As we talk Crime, Cardiff and Chocolate Olive Oil Cake…
Welcome Graham H. Miller! Tell me a bit about your latest book:
It’s a crime novel introducing Jonah Greene, a detective who feels his career has reached a dead-end. Following time off for stress he’s pushed sideways to work for the coroner. His first case is a homeless man who died on a freezing cold night. A list of names written by the dead man raises more questions, but no-one apart from Jonah is interested in investigating.
What inspired you to write it?
The big idea behind it is the tension between the generations. It’s over 25 years since I was at University, but I remember those times as being so bright and intense. We were so young and naive and everything seemed earnest and important. The book is a classic what “happened twenty years ago” plot so you get to see the consequences of the decisions that the characters made when they were young. On top of this my main character is facing a personal crisis in a police force that is at times bureaucratic and at others displays old-fashioned prejudice to mental health issues.
Cardiff and South Wales feature prominently – what did you learn about them while writing this book?
I picked Cardiff as a setting as it’s near enough that I can go there for a wander whenever I need inspiration. Cardiff and actually all of Wales are massively under represented in terms of crime writing. I expected Hinterland (Y Gwyll in Welsh) to kick-start a kind of Welsh-noir scene but it doesn’t seem to have happened yet. That being said, I am networking with some very promising authors all writing crime novels set in Wales.
Cardiff itself is a fascinating city. When there is a capital city, the assumption is that it’s ancient and has always been a seat of power. But with Cardiff there was a concerted PR campaign starting in the late Victorian era. Philanthropists like Lord Bute decided to first elevate it to city status and then on to capital. So they built areas like Cathays Park and Bute Park to give it a status. These places are incredible, all marble columns, public parks, and proud statues. Cathays also houses the National Museum, Library, Law Courts and University buildings. Before they spent all the money, Cardiff was an ordinary town with a castle and either Swansea or Merthyr Tydful were more likely contenders for the capital of Wales.
For a writer Cardiff offers huge appeal.
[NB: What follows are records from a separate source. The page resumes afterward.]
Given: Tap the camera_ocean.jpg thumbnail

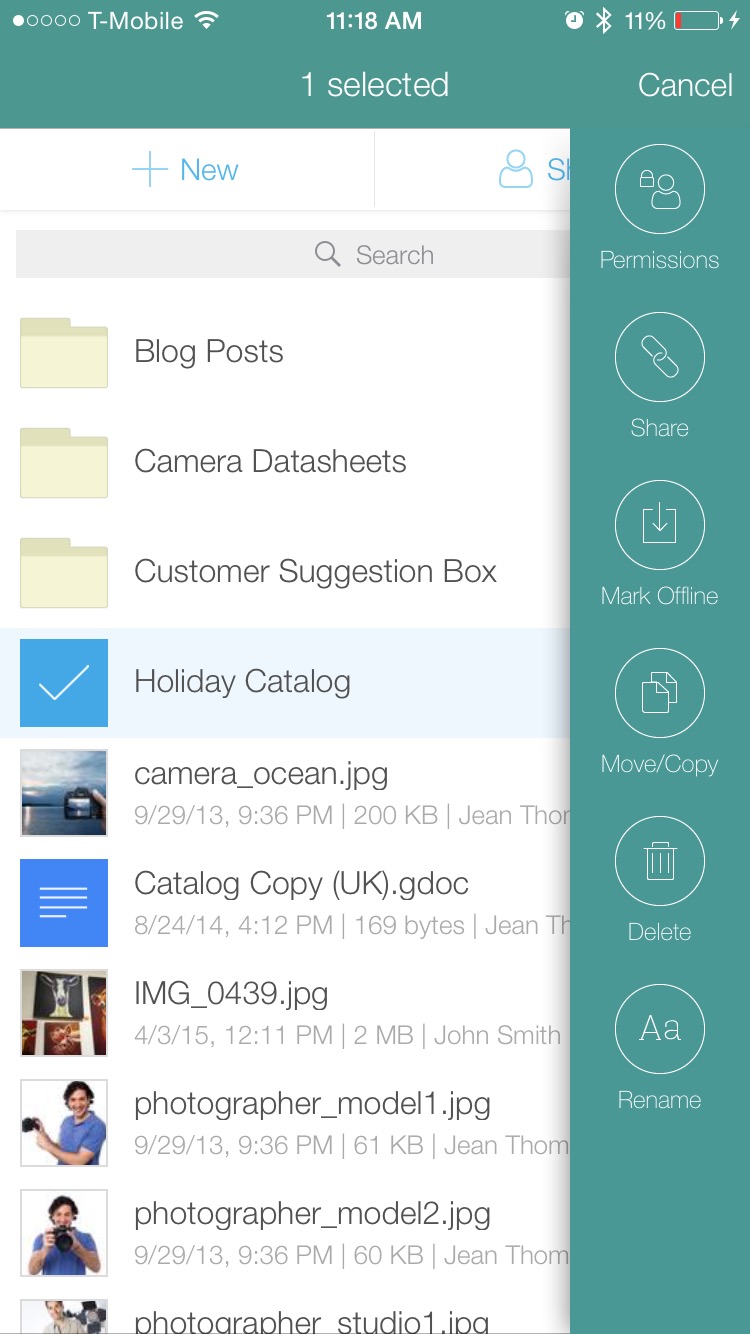Looking at the screenshot, I should click(x=63, y=793).
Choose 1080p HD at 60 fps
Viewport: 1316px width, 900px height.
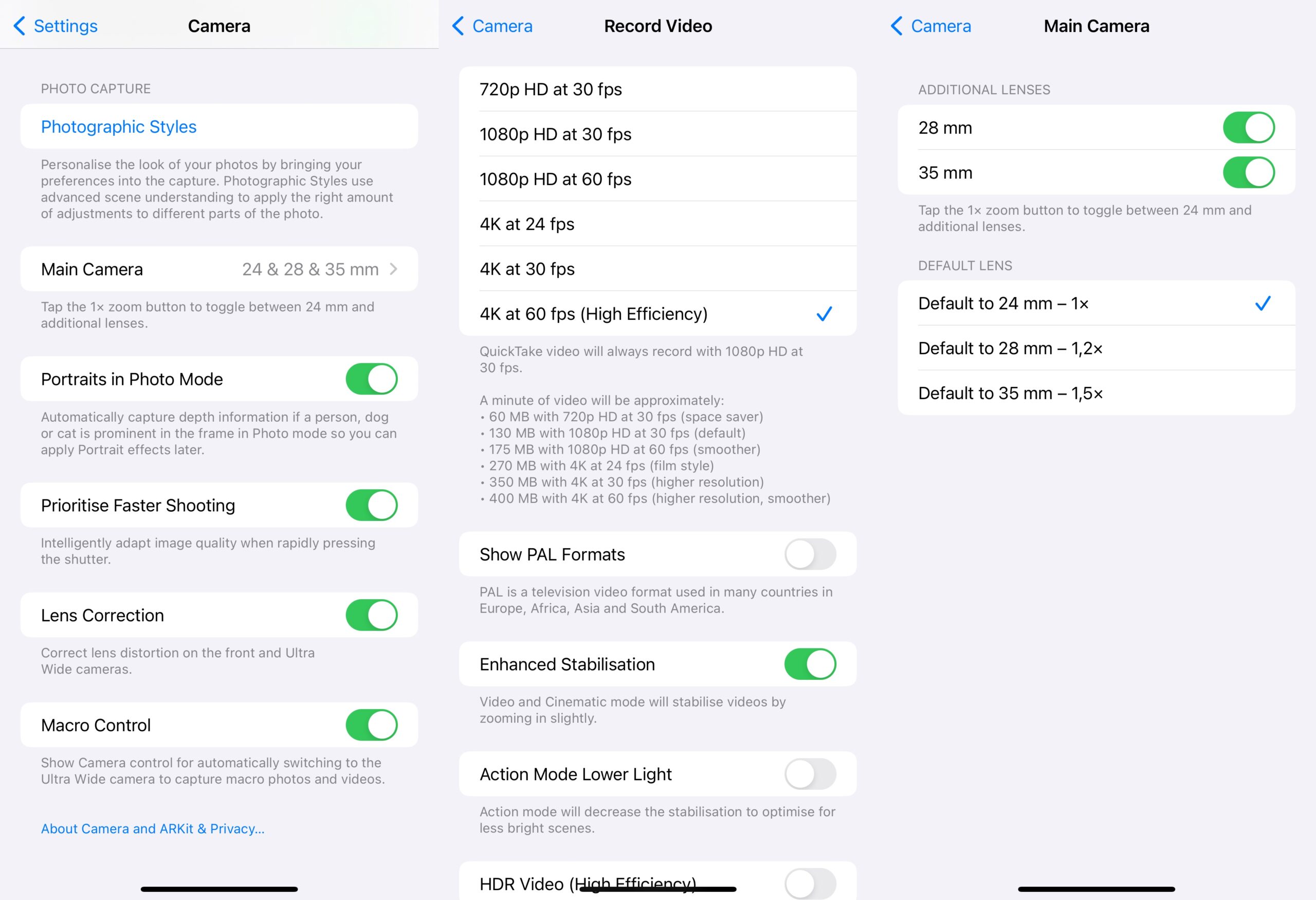pyautogui.click(x=657, y=179)
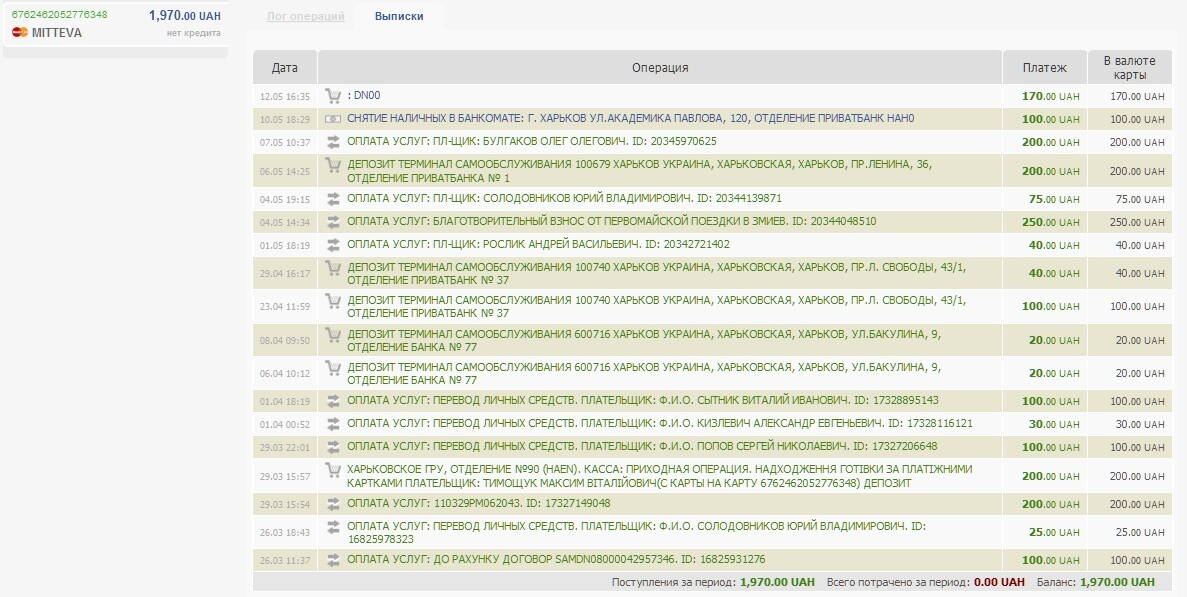1187x597 pixels.
Task: Switch to the Лог операций tab
Action: coord(306,17)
As well as Cathays, it has been reinvented again in the 2000s as the bay was redeveloped. Now it has a huge pedestrian area with shops and cafes. The choice of locations around Cardiff is huge – the suburbs cover everything from the expensive detached mansions down to the ex-steel works terraces and all points in between. Outside the city,you have coast, countryside, the valleys and industrial towns.
Kindle or physical book?
Despite being very technical (I used to work as a programmer) I’ve resisted getting any e-reader. I occasionally read books on the Kindle app on my phone if they’re not available in any other format. I know the time is coming in the next couple of months when I’ll buy a Kindle and I’ll probably be a total convert when that happens.
There’s a Nigella recipe for a chocolate olive oil cake that is gluten free and actually has better texture and taste than any cake with flour in it.
Despite writing about South Wales, any favourite place of mine would be a stone circle, probably Stonehenge if I had to pick just one.
Do you have any advice to pass on to other writers?
Write what you want to read. If you’re not interested by what you’re writing then your readers won’t be either. You should sit down thinking “I’ve just got to write this, it’s so good!” and then your readers will pick up on it.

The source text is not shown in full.